For transitivity, assume that for $i=0,1$, we have ${\varphi }_i:C_i\to C_{i+1}$ and ${\psi }_i:C_{i+1}\to C_i$ such that ${\varphi }_i\circ {\psi }_i$ and ${\psi }_i\circ {\varphi }_i$ are homotopic to the identity. It suffices to show that ${\varphi }_0\circ {\varphi }_1\circ {\psi }_1\circ {\psi }_0$ and ${\psi }_1\circ {\psi }_0\circ {\varphi }_0\circ {\varphi }_1$ are both homotopic to the identity. In both cases, since composition respects what is homotopic, we have that the inner pair of morphisms cancels, and then the outer pair of morphisms cancels. $\square$

Note that homotopy equivalence is weaker than isomorphism.

Claim: If $C\cong D$, then $C\simeq D$.

Proof: Trivial. $\square$

We now have the homotopy equivalence relation on Cartesian frames, but no real philosophical interpretation. To understand the meaning of $\simeq$, we will first need to define biextensional collapse.

 

3. Biextensional Equivalence

3.1. Biextensionality

Definition: A Cartesian frame $C=(A,E,\cdot )$ is called biextensional if whenever $a_0,a_1\in A$ are such that $a_0\cdot e=a_1\cdot e$, for all $e\in E$, we have $a_0=a_1$, and whenever $e_0,e_1\in E$ are such that $a\cdot e_0=a\cdot e_1$, for all $a\in A$, we have $e_0=e_1$.
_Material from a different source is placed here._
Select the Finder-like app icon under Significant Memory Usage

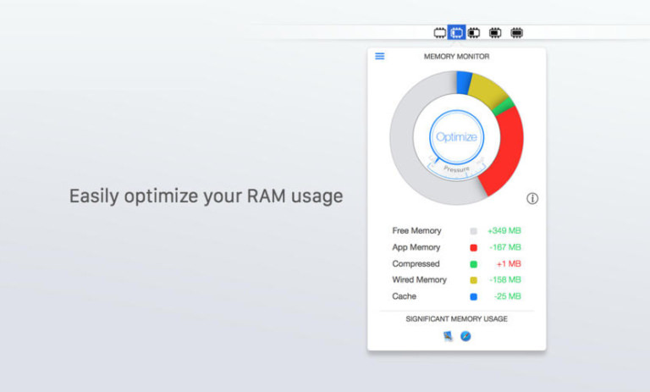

This is basically saying that a Cartesian frame is biextensional if all of its possible agents and possible environments are distinct when viewed as functions from environment to world and functions from agent to world respectively. The agent doesn't have two options that invariably produce the same outcomes as each other, nor does the environment.

Viewed as a matrix, $C$ is biextensional if all of its rows and columns are distinct.

We have the following lemma that hints at the relationship between biextensionality and homotopy equivalence.

Lemma: Let $C$ and $D$ be biextensional Cartesian frames. Then, $C\simeq D$ if and only if $C\cong D$.

Proof: The "if" direction is trivial. For the "only if" direction, let $C=(A,E,\cdot )$ and $D=(B,F,\star )$ be two biextensional Cartesian frames, and let $C\simeq D$. Thus, there is a pair of morphisms $(g,h):C\to D$ and $(j,k):D\to C$ such that $(j\circ g,h\circ k)$ is homotopic to the identity on $C$, and $(g\circ j,k\circ h)$ is homotopic to the identity on $D$. Thus $(j\circ g,{\text{id}}_E)$ and $(g\circ j,{\text{id}}_F)$ are both morphisms, where ${\text{id}}_S$ is the identity on the set $S$. This means that $j\left(g\right(a\left)\right)\cdot e=a\cdot e$ for all $a$ and $e$, which since $C$ is biextensional implies that $j\circ g$ is the identity on $A$. Similarly, since $(g\circ j,{\text{id}}_F)$ is a morphism, we have that $g\circ j$ is the identity on $B$. Thus $g:A\to B$ is a bijection.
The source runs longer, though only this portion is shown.